** Text section **
····················

Hormones and Melasma

Melasma is a specific type of hyperpigmentation driven largely by hormones, particularly estrogen and progesterone. It typically appears as symmetrical brown or gray-brown patches on the cheeks, forehead, upper lip, and chin. It’s most common during pregnancy (sometimes called the “mask of pregnancy”), in people taking hormonal contraceptives, and during hormone replacement therapy.

Estrogen promotes hyperpigmentation through two routes. It binds to receptors inside melanocytes that directly increase the production of tyrosinase and other pigment-making enzymes. Simultaneously, it activates receptors on the cell membrane that trigger rapid signaling cascades, further boosting melanin output and melanocyte growth. Progesterone works through a different but complementary pathway. It activates a key transcription factor called MITF, which is essentially the master switch for melanocyte activity and melanin synthesis. Progesterone also increases blood vessel growth in the affected area and promotes the release of inflammatory cytokines like IL-6 and TNF-alpha, which independently push melanocytes to produce more pigment.

This is why melasma can be so persistent. It isn’t just one signal telling melanocytes to overwork. It’s multiple overlapping signals from hormones, inflammation, and blood vessel changes, all reinforcing each other. Sun exposure makes it worse because UV light adds yet another layer of stimulation on top of the hormonal triggers.

····················

** Extracted data **
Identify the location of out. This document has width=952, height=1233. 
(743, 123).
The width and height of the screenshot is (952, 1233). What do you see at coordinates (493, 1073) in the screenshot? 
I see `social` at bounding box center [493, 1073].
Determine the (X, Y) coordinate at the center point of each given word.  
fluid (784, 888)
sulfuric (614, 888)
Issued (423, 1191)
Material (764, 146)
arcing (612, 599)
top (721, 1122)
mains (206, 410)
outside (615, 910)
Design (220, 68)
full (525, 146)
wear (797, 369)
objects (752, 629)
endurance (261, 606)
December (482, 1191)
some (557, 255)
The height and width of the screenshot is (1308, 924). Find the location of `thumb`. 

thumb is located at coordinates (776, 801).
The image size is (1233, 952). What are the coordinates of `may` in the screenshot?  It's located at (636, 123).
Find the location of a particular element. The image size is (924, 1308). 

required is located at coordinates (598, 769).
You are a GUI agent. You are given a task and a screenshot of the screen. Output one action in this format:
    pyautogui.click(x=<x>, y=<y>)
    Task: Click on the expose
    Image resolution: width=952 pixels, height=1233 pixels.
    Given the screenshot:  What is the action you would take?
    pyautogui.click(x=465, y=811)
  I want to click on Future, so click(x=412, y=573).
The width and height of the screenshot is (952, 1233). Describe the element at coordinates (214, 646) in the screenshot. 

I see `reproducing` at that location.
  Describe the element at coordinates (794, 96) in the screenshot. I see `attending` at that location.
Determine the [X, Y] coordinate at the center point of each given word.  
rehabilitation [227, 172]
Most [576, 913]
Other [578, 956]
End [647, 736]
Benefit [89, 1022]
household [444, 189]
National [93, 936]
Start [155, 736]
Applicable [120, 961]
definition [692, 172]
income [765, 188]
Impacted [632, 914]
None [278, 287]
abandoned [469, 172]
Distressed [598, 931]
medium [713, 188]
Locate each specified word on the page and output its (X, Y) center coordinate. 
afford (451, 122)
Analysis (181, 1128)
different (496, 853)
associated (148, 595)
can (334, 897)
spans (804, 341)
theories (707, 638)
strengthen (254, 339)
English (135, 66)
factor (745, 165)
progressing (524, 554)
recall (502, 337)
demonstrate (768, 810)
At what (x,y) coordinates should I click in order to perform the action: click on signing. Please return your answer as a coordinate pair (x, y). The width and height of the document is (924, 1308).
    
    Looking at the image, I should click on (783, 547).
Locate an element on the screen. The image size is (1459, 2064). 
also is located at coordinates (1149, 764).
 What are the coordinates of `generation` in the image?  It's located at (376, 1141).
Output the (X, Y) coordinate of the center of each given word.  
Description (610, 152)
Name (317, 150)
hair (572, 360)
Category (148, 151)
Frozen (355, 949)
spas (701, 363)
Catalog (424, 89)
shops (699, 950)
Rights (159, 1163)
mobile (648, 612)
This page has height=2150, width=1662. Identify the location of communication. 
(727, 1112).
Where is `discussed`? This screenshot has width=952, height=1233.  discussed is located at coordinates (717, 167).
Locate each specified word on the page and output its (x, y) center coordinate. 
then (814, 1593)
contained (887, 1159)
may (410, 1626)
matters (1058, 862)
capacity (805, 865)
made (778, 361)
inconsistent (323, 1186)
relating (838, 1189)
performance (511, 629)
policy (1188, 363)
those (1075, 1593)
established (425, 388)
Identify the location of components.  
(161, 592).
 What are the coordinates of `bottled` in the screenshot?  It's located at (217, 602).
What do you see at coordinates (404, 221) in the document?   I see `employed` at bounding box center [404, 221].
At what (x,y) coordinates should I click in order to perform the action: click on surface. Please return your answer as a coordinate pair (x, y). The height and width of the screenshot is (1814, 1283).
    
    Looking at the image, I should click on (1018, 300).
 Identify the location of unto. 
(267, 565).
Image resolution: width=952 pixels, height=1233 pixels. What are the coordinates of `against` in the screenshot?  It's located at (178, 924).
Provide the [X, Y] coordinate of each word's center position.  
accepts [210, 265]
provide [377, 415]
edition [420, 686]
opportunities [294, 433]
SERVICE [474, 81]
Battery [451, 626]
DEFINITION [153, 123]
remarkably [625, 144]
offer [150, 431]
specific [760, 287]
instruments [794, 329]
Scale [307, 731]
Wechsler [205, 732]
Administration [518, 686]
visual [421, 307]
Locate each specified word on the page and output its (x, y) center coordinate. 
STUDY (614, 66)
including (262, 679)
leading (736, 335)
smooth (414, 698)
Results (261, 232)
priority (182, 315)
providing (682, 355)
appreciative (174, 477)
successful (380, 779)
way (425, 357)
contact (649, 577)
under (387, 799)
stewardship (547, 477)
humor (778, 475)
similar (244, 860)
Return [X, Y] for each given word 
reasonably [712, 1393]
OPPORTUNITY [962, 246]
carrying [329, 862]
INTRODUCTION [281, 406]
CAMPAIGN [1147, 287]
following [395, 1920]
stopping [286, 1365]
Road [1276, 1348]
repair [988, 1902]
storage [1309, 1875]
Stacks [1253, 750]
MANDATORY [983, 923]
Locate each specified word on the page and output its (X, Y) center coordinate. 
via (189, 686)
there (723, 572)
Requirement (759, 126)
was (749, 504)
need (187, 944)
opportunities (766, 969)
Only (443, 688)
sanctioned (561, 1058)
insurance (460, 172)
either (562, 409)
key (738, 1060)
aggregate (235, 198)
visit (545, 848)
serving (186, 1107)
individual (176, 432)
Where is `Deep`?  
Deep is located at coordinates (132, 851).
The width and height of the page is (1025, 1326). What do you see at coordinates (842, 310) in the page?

····················

** About this task **
From the melasma text, copy the stretch from "Melasma is a" through "hormone replacement therapy." word for word.

** Your response **
Melasma is a specific type of hyperpigmentation driven largely by hormones, particularly estrogen and progesterone. It typically appears as symmetrical brown or gray-brown patches on the cheeks, forehead, upper lip, and chin. It’s most common during pregnancy (sometimes called the “mask of pregnancy”), in people taking hormonal contraceptives, and during hormone replacement therapy.